The text was updated successfully, but these errors were encountered:

rajeevsrao · 2023-03-18T01:06:14Z

@Vozf did you also upgrade to TensorRT 8.6.0?
python3 -c 'import tensorrt as trt;print(trt.__version__)' should give you 8.6.0.

Vozf · 2023-03-18T08:40:04Z

Yeah you were right, I've had 8.5.3. It seems this "Optional" step in the instruction isn't so optional
Unfortunately, I've upgraded and now get the following error

[I] Saving engine to engine/clip.plan                                                                                                                             [4/1859]
Building TensorRT engine for onnx/unet.opt.onnx: engine/unet.plan                                                                                                         
[libprotobuf WARNING google/protobuf/io/coded_stream.cc:604] Reading dangerously large protocol message.  If the message turns out to be larger than 2147483647 bytes, par
sing will be halted for security reasons.  To increase the limit (or to disable these warnings), see CodedInputStream::SetTotalBytesLimit() in google/protobuf/io/coded_st
ream.h.                                                                                                                                                                   
[libprotobuf WARNING google/protobuf/io/coded_stream.cc:81] The total number of bytes read was 1733934759                                                                 
[libprotobuf WARNING google/protobuf/io/coded_stream.cc:604] Reading dangerously large protocol message.  If the message turns out to be larger than 2147483647 bytes, par
sing will be halted for security reasons.  To increase the limit (or to disable these warnings), see CodedInputStream::SetTotalBytesLimit() in google/protobuf/io/coded_st
ream.h.                                                                                                                                                                   
[libprotobuf WARNING google/protobuf/io/coded_stream.cc:81] The total number of bytes read was 1733934759                                                                 
[W] onnx2trt_utils.cpp:400: One or more weights outside the range of INT32 was clamped                                                                                    
[I]     Configuring with profiles: [Profile().add('sample', min=(2, 4, 64, 64), opt=(2, 4, 64, 64), max=(32, 4, 64, 64)).add('encoder_hidden_states', min=(2, 77, 1024), o
pt=(2, 77, 1024), max=(32, 77, 1024)).add('timestep', min=[1], opt=[1], max=[1])]                                                                                         
[I] Building engine with configuration:                                                                                                                                   
    Flags                  | [FP16]                                                                                                                                       
    Engine Capability      | EngineCapability.DEFAULT                                                                                                                         Memory Pools           | [WORKSPACE: 6934.31 MiB, TACTIC_DRAM: 11170.44 MiB]                                                                                          
    Tactic Sources         | []                                                                                                                                               Profiling Verbosity    | ProfilingVerbosity.DETAILED                                                                                                                  
    Preview Features       | [DISABLE_EXTERNAL_TACTIC_SOURCES_FOR_CORE_0805]                                                                                              
[E] 10: Could not find any implementation for node {ForeignNode[/down_blocks.0/attentions.0/norm/Constant_1_output_0 + (Unnamed Layer* 1216) [Shuffle].../down_blocks.0/re
snets.1/conv1/Cast]}.                                                                                                                                                     
[E] 10: [optimizer.cpp::computeCosts::3873] Error Code 10: Internal Error (Could not find any implementation for node {ForeignNode[/down_blocks.0/attentions.0/norm/Consta
nt_1_output_0 + (Unnamed Layer* 1216) [Shuffle].../down_blocks.0/resnets.1/conv1/Cast]}.)                                                                                 
[!] Invalid Engine.
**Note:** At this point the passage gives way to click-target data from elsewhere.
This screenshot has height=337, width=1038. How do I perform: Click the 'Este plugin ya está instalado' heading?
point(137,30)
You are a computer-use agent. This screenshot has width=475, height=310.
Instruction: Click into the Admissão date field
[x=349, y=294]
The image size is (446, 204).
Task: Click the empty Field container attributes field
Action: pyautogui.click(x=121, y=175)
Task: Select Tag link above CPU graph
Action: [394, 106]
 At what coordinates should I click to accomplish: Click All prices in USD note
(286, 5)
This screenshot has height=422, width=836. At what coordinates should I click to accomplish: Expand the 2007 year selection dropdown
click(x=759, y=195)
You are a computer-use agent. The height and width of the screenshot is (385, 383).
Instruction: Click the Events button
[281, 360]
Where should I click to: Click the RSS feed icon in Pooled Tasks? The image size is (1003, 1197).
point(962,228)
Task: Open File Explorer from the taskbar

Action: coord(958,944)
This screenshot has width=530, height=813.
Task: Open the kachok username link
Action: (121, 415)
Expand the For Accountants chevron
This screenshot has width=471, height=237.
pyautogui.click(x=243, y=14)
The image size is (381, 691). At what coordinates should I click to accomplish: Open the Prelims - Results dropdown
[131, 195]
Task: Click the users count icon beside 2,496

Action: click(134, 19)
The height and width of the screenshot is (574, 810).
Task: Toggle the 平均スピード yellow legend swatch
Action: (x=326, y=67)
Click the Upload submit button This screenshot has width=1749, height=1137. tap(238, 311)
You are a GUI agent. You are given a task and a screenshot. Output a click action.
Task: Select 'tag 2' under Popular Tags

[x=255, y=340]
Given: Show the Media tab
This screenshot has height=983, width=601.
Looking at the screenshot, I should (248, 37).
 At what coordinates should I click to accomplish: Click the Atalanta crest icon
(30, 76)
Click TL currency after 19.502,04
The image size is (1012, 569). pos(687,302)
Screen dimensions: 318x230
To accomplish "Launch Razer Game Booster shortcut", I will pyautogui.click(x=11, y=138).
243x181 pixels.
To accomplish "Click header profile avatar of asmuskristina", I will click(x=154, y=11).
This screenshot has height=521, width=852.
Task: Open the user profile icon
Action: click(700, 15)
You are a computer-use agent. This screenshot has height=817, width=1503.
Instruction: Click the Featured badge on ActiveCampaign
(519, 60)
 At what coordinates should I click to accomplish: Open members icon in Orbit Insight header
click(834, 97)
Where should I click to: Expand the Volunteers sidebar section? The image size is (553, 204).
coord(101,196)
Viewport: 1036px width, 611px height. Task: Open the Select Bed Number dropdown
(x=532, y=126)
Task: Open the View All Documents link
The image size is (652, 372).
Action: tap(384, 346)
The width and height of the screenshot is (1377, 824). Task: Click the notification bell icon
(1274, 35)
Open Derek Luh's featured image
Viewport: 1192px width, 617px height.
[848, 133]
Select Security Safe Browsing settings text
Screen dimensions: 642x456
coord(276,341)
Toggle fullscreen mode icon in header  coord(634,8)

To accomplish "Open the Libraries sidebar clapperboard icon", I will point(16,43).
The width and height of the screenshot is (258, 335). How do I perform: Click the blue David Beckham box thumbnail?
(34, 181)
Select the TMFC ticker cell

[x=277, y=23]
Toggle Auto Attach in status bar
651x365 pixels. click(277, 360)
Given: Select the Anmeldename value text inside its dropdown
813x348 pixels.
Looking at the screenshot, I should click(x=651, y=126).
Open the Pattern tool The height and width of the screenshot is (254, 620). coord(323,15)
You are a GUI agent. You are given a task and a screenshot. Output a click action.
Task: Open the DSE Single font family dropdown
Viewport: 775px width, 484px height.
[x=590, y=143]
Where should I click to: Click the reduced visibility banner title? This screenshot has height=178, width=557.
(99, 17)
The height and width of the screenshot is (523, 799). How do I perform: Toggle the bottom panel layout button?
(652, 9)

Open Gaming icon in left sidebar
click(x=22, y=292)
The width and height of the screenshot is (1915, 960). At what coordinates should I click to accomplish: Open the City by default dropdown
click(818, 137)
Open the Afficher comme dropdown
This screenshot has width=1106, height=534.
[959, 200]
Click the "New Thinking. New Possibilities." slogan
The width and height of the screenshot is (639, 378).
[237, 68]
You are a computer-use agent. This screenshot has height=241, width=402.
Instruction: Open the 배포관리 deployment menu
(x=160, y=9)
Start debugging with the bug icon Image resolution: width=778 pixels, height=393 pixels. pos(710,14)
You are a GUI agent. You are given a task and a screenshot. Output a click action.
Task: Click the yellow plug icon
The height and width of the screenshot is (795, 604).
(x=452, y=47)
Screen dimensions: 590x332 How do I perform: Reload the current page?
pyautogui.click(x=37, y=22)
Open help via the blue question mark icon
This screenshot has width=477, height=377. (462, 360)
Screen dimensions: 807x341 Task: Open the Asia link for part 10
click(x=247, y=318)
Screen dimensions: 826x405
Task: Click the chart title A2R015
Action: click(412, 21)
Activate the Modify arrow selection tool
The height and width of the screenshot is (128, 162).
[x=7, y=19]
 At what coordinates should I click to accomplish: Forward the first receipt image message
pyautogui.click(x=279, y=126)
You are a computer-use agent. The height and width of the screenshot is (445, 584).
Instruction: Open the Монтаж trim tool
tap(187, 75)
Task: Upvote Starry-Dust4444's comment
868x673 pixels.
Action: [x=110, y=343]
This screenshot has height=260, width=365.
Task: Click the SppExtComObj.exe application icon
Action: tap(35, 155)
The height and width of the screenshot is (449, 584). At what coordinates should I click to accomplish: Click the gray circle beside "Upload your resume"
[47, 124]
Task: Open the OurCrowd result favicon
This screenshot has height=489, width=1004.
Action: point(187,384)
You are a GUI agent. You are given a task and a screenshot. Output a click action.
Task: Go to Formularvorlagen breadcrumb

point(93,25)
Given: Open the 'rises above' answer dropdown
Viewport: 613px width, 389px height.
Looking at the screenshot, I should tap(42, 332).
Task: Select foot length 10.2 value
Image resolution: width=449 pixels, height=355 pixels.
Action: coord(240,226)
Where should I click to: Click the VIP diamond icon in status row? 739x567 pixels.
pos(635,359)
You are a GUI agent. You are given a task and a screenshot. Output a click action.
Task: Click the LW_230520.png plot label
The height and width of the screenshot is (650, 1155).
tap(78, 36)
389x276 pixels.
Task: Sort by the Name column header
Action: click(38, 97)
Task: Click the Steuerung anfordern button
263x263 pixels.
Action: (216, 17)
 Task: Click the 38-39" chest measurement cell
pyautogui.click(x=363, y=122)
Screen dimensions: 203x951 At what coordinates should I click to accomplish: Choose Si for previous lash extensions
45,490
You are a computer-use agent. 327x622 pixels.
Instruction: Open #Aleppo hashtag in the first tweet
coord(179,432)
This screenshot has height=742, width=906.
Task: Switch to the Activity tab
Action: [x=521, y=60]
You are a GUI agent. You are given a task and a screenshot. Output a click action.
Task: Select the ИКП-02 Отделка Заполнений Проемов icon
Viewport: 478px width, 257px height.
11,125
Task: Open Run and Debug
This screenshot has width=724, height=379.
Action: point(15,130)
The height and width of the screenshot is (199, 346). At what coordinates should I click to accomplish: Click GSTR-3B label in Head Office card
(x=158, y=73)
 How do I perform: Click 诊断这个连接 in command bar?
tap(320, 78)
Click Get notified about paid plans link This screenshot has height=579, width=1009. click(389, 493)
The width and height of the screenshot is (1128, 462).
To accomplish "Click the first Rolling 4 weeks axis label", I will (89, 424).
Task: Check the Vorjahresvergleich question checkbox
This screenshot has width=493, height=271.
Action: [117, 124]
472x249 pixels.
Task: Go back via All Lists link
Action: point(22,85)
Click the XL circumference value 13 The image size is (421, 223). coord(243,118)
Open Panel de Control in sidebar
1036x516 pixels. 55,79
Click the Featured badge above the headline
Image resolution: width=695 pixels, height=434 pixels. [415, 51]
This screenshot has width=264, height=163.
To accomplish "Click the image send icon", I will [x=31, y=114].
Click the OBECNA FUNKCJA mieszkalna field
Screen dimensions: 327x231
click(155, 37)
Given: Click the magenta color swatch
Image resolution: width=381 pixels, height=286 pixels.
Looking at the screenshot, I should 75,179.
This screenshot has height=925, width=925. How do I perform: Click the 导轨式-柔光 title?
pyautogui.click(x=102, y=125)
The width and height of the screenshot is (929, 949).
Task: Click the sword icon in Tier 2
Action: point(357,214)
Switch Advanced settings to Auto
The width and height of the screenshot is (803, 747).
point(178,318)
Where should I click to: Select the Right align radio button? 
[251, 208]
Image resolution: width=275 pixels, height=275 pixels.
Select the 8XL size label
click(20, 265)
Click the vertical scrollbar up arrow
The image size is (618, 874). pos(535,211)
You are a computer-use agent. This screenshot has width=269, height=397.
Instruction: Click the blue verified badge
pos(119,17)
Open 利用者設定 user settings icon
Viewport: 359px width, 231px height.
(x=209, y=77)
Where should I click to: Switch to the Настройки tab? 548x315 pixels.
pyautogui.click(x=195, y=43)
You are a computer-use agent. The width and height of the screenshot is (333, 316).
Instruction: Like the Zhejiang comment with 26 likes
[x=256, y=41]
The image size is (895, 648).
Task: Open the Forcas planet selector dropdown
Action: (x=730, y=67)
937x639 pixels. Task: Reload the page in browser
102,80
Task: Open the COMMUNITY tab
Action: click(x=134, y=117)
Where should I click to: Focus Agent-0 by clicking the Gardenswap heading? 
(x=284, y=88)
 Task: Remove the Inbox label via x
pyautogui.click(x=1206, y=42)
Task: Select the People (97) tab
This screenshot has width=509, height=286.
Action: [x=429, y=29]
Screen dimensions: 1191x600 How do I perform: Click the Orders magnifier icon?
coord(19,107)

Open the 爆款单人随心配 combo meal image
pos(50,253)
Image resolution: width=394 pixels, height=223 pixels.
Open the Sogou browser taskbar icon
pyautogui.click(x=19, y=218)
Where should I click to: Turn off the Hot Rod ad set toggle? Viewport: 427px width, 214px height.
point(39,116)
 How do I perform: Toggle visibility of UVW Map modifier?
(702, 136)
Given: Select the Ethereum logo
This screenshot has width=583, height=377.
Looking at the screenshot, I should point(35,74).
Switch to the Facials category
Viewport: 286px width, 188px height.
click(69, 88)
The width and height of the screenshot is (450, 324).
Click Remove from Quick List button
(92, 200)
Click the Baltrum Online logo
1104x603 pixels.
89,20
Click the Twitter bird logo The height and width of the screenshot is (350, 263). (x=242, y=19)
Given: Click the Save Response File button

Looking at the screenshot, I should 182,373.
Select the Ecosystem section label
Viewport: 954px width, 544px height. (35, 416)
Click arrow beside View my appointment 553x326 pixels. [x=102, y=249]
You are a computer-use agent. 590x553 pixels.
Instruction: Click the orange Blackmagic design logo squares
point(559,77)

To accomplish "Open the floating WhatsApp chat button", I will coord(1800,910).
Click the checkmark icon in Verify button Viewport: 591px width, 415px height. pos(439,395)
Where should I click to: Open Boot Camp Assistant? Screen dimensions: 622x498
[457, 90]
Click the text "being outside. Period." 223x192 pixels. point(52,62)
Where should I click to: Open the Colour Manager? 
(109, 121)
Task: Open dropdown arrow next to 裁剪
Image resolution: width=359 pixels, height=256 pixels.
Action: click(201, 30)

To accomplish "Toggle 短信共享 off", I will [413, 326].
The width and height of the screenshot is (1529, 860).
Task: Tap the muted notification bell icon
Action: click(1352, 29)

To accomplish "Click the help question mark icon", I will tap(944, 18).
Please ensure the engine was built correctly                                                                                                          
Traceback (most recent call last):                                                                                                                                        
  File "demo_txt2img.py", line 76, in <module>                                                                                                                            
    demo.loadEngines(args.engine_dir, args.onnx_dir, args.onnx_opset,                                                                                                     
  File "/workspace/projects/pixomatic/TensorRT/demo/Diffusion/stable_diffusion_pipeline.py", line 290, in loadEngines                                                     
    engine.build(onnx_opt_path,                                                                                                                                           
  File "/workspace/projects/pixomatic/TensorRT/demo/Diffusion/utilities.py", line 206, in build                                                                           
    engine = engine_from_network(                                                                                                                                         
  File "<string>", line 3, in engine_from_network                                                                                                                         
  File "/usr/local/lib/python3.8/dist-packages/polygraphy/backend/base/loader.py", line 42, in __call__                                                                   
    return self.call_impl(*args, **kwargs)                                                                                                                                
  File "/usr/local/lib/python3.8/dist-packages/polygraphy/backend/trt/loader.py", line 530, in call_impl                                                                  
    return engine_from_bytes(super().call_impl)                                                                                                                           
  File "<string>", line 3, in engine_from_bytes                                                                                                                           
  File "/usr/local/lib/python3.8/dist-packages/polygraphy/backend/base/loader.py", line 42, in __call__                                                                   
    return self.call_impl(*args, **kwargs)                                                                                                                                
  File "/usr/local/lib/python3.8/dist-packages/polygraphy/backend/trt/loader.py", line 554, in call_impl                                                                  
    buffer, owns_buffer = util.invoke_if_callable(self._serialized_engine)                                                                                                
  File "/usr/local/lib/python3.8/dist-packages/polygraphy/util/util.py", line 661, in invoke_if_callable                                                                  
    ret = func(*args, **kwargs)                                                                                                                                           
  File "/usr/local/lib/python3.8/dist-packages/polygraphy/backend/trt/loader.py", line 488, in call_impl                                                                  
    G_LOGGER.critical("Invalid Engine. Please ensure the engine was built correctly")                                                                                     
  File "/usr/local/lib/python3.8/dist-packages/polygraphy/logger/logger.py", line 597, in critical                                                                        
    raise PolygraphyException(message) from None                                                                                                                          
polygraphy.exception.exception.PolygraphyException: Invalid Engine. Please ensure the engine was built correctly

aredden · 2023-03-22T00:24:05Z

I had a similar error-

[I]     Configuring with profiles: [Profile().add('sample', min=(2, 4, 32, 32), opt=(2, 4, 80, 64), max=(2, 4, 192, 192)).add('encoder_hidden_states', min=(2, 77, 768), opt=(2, 77, 768), max=(2, 77, 768)).add('timestep', min=[1], opt=[1], max=[1])]
[I] Building engine with configuration:
    Flags                  | [FP16, REFIT]
    Engine Capability      | EngineCapability.DEFAULT
    Memory Pools           | [WORKSPACE: 19704.19 MiB, TACTIC_DRAM: 24217.31 MiB]
    Tactic Sources         | [CUBLAS, CUBLAS_LT, CUDNN, EDGE_MASK_CONVOLUTIONS, JIT_CONVOLUTIONS]
    Profiling Verbosity    | ProfilingVerbosity.DETAILED
    Preview Features       | [FASTER_DYNAMIC_SHAPES_0805, DISABLE_EXTERNAL_TACTIC_SOURCES_FOR_CORE_0805]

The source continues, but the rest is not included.